■ **Cosa fare**:
Prosegui il testo sull'indipendenza dei magistrati e sulla 'ndrangheta, riprendendo subito dopo la sua ultima frase.

■ **Documento**:
++++++++

“…il giudice di ogni tempo deve essere
ed apparire libero ed indipendente, e tanto può essere ed apparire ove egli
stesso lo voglia e deve volerlo per essere degno della sua funzione e non
tradire il suo mandato…”. Ce lo raccomandava il compianto Rosario Livatino e
non vogliamo dimenticarlo.
A
prescindere dagli esiti giudiziari dell’indagine della Procura della Repubblica
di Milano in merito alle condotte attribuite nell’imputazione provvisoria ai colleghi
Vincenzo Giglio e Giancarlo Giusti, gli atti noti del procedimento mettono in
evidenza comportamenti, relazioni personali e familiari, frequentazioni
incompatibili per un magistrato che eserciti funzioni giurisdizionali.
E tutto ciò risulta ancora più
intollerabile e drammatico in un contesto sociale come quello reggino, dove la
ndrangheta è solita insinuarsi, con speciale pervasività, nelle reti
relazionali torbide ed ambigue, perché fondate su perniciosi rapporti
obbligatori in cui – prima o poi – il potere mafioso passa sempre a riscuotere
il conto.
Ci avete sentito dire che è necessaria
una rivoluzione culturale della nostra società malata. Quando siamo chiamati
nelle scuole, nelle assemblee e negli interventi pubblici, invitiamo i
cittadini – costretti ad affrontare (senza nessuna protezione autentica)
l’aggressivo potere della ndrangheta – a recidere i legami relazionali, anche
quelli quotidiani, con gli uomini di mafia o con quelli collusi con la mafia,
per isolarli e renderli così più deboli.

++++++++

■ **Dati grezzi**:
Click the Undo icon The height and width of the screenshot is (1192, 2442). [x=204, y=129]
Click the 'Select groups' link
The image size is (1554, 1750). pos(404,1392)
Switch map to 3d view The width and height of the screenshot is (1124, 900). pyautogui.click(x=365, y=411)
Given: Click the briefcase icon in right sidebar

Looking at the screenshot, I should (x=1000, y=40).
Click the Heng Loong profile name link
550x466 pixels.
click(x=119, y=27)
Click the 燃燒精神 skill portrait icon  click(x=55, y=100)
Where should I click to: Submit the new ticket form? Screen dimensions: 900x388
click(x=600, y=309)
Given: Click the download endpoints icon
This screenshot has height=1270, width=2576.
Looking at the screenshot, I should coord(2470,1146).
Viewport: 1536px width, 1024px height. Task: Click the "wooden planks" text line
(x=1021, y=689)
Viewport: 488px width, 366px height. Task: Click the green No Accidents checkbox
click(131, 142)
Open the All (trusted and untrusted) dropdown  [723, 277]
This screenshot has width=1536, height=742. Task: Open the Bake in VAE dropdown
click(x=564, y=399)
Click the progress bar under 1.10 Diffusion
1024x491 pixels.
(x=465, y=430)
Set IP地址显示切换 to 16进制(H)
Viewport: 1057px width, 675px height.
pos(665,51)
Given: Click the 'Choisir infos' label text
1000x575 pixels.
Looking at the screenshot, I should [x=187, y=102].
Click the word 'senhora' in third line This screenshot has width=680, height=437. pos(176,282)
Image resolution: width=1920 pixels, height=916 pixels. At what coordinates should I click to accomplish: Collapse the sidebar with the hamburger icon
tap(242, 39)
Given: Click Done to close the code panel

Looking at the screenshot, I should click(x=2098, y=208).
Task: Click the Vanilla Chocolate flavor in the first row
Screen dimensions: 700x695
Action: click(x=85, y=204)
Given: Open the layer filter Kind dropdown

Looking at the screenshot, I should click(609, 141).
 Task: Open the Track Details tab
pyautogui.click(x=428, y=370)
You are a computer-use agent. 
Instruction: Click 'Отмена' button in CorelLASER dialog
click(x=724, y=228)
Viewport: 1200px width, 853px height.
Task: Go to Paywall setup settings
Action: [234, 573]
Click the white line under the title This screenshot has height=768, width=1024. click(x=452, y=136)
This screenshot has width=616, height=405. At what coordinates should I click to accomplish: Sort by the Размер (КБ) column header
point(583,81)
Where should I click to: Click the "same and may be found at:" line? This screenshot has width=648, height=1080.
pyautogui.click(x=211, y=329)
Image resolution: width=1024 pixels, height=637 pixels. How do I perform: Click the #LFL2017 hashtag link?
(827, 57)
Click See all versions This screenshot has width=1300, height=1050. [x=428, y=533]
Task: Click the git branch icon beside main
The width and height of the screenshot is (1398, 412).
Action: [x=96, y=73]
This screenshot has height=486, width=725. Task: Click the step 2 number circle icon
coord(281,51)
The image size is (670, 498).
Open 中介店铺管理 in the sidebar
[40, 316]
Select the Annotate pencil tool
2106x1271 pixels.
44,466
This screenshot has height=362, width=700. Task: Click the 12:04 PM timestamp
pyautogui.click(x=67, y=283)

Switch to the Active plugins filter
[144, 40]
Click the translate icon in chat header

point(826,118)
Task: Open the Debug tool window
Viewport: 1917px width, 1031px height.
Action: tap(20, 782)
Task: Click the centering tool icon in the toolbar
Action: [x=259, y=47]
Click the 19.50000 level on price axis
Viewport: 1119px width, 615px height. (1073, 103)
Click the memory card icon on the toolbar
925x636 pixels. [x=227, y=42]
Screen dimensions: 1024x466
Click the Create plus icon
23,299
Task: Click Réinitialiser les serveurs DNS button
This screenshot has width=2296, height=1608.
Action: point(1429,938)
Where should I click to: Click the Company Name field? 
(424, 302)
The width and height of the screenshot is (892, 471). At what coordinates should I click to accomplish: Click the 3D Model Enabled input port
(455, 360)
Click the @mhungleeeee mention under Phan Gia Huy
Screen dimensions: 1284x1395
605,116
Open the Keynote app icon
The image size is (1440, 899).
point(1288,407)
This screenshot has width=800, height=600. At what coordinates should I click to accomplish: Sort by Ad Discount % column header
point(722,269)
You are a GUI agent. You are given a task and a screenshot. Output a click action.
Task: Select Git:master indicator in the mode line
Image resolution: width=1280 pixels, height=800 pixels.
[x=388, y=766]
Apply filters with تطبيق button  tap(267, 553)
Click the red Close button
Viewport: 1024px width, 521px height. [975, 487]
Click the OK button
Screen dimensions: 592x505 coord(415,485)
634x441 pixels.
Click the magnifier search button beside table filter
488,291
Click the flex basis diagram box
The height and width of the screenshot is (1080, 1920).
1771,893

++++++++

■ **Risposta**:
Non smetteremo di farlo, convinti come
siamo che solo attraverso una rivoluzione culturale e non già solo attraverso
la repressione giudiziaria, si possa sconfiggere questo germe che tenta di
insinuarsi in tutti i gangli sociali, per inquinarli e piegarli ai propri
infami desideri.
Ma da oggi lo faremo con maggiore umiltà
e con la più chiara e netta consapevolezza della nostra debolezza, dei nostri
limiti, delle nostre incapacità. Ma proprio questa presa di coscienza ci farà
essere più rigorosi ed attenti nella gestione della nostra dimensione privata,
per ribadire la credibilità di una Istituzione che – particolarmente in questi
ultimi anni – ha mostrato una speciale efficacia nello svelare e sanzionare i
sistemi di potere della ndrangheta.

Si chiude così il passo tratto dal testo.